- Is there concrete evidence that most asset managers create alpha, or are they just creating beta?
- Let’s propose a curious experiment based on events in Alice Through The Looking Glass that reverses the whole asset management allocation process.
- We are likely to find the market is a type of random walk and very few asset managers could possibly be creating sustained alpha.
Given the now huge ubiquity of both mainstream and also alternative fund mangers, the issue of whether many fund managers are really able to generate alpha continues to be a hot topic. My opinion is very few do. Most fund managers instead just create beta – i.e. they take and generate systematic risk and hope that things will turn out for the better. There simply isn’t enough yield or growth in Western economies for any other strategy.
I would therefore like to propose an experiment that might once and for all settle whether most fund managers create any alpha at all (again including the now thousands of alternative managers).
My experiment is derived from a scene in “Alice Through the Looking Glass,” by Lewis Carroll. Carroll describes a scenario where the process of criminal justice is reversed. A person is put in jail first, then tried and then commits the crime (if indeed they did commit the crime). This seems somewhat unfair for if a person did not commit the crime he has been punished for nothing. But as the white King explains to Alice in that case – so much the better, for at least then no crime was committed!

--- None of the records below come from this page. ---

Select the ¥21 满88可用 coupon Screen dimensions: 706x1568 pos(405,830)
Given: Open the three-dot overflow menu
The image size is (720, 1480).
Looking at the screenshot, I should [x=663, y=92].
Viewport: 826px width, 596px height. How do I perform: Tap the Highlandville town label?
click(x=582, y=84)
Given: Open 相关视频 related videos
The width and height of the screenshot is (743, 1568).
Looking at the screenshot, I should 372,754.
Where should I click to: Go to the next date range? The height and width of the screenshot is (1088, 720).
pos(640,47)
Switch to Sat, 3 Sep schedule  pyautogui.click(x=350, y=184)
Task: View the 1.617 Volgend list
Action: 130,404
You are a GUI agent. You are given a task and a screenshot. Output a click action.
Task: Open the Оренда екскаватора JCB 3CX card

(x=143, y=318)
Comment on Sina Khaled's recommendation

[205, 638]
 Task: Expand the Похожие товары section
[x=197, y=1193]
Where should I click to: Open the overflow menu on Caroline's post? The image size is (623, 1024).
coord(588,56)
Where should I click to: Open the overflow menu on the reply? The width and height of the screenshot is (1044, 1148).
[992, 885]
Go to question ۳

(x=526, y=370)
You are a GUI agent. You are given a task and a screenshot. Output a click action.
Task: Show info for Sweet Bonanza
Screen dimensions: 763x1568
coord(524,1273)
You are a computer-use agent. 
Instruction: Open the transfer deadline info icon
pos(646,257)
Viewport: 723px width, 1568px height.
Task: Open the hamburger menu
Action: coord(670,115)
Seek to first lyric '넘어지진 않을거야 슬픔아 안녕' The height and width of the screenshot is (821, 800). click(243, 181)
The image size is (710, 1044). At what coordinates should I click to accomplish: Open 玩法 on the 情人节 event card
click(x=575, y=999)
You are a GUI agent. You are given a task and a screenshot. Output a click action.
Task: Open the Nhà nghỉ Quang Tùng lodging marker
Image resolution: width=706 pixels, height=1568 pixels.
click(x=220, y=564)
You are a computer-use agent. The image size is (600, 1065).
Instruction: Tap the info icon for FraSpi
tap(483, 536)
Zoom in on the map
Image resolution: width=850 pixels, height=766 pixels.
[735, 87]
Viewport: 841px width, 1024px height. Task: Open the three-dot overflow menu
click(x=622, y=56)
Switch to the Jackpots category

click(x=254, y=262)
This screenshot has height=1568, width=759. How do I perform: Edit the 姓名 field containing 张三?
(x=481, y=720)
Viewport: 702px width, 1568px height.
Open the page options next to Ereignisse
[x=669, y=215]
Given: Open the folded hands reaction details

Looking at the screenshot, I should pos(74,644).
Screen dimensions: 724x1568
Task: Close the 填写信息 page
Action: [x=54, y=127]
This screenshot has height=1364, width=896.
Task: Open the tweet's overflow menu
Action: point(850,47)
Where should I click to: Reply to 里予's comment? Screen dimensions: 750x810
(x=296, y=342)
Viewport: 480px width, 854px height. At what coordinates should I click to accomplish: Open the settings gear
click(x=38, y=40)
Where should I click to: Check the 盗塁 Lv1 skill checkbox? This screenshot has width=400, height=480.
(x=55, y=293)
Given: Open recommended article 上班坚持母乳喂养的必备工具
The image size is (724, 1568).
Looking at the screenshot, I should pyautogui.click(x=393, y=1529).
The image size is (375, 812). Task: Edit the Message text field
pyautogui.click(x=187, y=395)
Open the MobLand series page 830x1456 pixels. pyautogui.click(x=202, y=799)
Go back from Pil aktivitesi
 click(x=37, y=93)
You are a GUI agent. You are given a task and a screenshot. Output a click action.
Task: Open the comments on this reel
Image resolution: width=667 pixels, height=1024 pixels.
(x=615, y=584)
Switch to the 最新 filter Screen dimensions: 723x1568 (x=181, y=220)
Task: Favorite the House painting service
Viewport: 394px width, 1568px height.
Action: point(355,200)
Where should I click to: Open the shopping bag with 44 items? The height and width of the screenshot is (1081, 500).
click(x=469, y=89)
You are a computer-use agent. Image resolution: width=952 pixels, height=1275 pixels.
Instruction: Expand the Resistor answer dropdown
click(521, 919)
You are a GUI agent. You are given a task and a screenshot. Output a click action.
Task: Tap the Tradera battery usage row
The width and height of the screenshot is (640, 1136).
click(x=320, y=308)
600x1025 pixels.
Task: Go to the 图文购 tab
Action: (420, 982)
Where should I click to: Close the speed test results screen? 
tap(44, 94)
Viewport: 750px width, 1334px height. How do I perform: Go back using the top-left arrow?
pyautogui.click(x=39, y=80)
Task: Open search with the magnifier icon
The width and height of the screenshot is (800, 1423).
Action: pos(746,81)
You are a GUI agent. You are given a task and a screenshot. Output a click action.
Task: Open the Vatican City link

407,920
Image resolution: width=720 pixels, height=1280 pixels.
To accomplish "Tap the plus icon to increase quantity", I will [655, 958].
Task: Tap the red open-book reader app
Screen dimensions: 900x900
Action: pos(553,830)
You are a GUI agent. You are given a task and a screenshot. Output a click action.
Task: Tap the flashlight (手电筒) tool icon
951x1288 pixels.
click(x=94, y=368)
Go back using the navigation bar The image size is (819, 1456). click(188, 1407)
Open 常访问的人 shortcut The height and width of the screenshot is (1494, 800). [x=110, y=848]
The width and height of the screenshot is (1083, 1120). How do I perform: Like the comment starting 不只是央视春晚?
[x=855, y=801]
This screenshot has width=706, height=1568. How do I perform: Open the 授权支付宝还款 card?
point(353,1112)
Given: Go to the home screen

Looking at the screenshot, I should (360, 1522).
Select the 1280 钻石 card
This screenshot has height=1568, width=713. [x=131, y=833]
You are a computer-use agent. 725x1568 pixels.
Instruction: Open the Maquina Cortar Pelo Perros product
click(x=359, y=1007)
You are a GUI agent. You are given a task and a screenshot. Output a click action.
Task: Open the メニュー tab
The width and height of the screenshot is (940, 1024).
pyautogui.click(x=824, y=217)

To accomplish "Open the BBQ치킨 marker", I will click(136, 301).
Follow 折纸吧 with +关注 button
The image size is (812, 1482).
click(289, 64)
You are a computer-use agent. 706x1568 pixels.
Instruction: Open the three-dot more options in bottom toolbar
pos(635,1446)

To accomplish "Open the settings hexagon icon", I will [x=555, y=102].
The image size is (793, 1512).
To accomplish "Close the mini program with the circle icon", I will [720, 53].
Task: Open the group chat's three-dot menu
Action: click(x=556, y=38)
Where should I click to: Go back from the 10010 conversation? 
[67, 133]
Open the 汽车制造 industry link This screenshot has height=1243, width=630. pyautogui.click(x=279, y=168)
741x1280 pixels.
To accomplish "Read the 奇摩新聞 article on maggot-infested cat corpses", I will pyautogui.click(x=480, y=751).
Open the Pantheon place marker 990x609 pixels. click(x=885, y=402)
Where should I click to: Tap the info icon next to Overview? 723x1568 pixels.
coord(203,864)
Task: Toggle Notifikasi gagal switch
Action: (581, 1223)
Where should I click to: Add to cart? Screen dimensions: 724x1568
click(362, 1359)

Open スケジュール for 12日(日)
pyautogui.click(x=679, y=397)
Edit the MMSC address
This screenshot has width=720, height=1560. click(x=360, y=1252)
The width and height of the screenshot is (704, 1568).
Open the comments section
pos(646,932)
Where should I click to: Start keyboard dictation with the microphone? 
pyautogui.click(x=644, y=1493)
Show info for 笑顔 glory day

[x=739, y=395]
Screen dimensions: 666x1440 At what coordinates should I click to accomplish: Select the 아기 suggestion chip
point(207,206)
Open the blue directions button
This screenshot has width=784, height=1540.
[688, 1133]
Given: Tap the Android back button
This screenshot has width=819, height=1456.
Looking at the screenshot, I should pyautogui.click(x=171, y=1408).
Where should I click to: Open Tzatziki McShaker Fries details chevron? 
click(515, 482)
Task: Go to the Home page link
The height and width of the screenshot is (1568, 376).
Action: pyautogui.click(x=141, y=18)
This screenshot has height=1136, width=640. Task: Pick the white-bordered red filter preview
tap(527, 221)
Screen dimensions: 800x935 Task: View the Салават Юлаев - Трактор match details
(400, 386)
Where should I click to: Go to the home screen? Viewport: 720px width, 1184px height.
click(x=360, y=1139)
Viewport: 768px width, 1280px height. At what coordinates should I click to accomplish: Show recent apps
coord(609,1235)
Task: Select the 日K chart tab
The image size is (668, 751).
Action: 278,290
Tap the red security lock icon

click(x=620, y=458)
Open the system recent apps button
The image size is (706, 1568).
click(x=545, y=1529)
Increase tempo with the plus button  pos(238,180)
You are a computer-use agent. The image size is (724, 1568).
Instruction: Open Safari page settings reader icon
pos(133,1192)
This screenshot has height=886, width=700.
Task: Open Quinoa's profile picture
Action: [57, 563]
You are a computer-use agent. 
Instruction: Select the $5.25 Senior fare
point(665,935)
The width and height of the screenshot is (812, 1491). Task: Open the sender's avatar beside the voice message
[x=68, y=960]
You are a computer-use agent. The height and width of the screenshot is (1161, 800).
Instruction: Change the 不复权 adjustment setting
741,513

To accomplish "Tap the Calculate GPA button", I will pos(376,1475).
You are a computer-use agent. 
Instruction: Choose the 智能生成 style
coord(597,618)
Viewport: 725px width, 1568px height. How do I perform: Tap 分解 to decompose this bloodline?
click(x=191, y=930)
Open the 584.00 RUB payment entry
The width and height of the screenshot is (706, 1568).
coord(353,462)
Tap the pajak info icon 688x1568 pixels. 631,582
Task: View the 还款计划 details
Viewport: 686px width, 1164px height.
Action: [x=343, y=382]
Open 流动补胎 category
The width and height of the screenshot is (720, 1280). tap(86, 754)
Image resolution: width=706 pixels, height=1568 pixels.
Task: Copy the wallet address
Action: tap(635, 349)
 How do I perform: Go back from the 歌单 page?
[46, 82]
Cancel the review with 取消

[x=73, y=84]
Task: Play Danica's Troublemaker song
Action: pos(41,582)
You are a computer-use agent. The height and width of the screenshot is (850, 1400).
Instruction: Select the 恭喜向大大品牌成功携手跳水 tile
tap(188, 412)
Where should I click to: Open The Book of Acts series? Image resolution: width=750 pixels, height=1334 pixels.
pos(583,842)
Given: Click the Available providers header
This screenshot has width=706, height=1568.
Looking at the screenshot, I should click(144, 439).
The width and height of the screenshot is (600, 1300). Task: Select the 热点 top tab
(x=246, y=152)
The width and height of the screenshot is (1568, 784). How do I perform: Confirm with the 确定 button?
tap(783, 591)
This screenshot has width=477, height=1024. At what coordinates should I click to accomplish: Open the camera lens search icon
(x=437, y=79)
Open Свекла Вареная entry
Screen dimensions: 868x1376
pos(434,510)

Odd logic indeed, but let’s imagine something similar for fund managers – and this is something that could really be implemented. A manager is told, ab initio, whether he has made a gain or loss on a given position of stocks that he favors, say, over a week. Having found this out the fund manager must then make the investment (which is permitted to be booked one week later). He must make the investment whether he lost money or made it, or else we will say he will get ejected by the relevant regulatory authorities from participating in the market.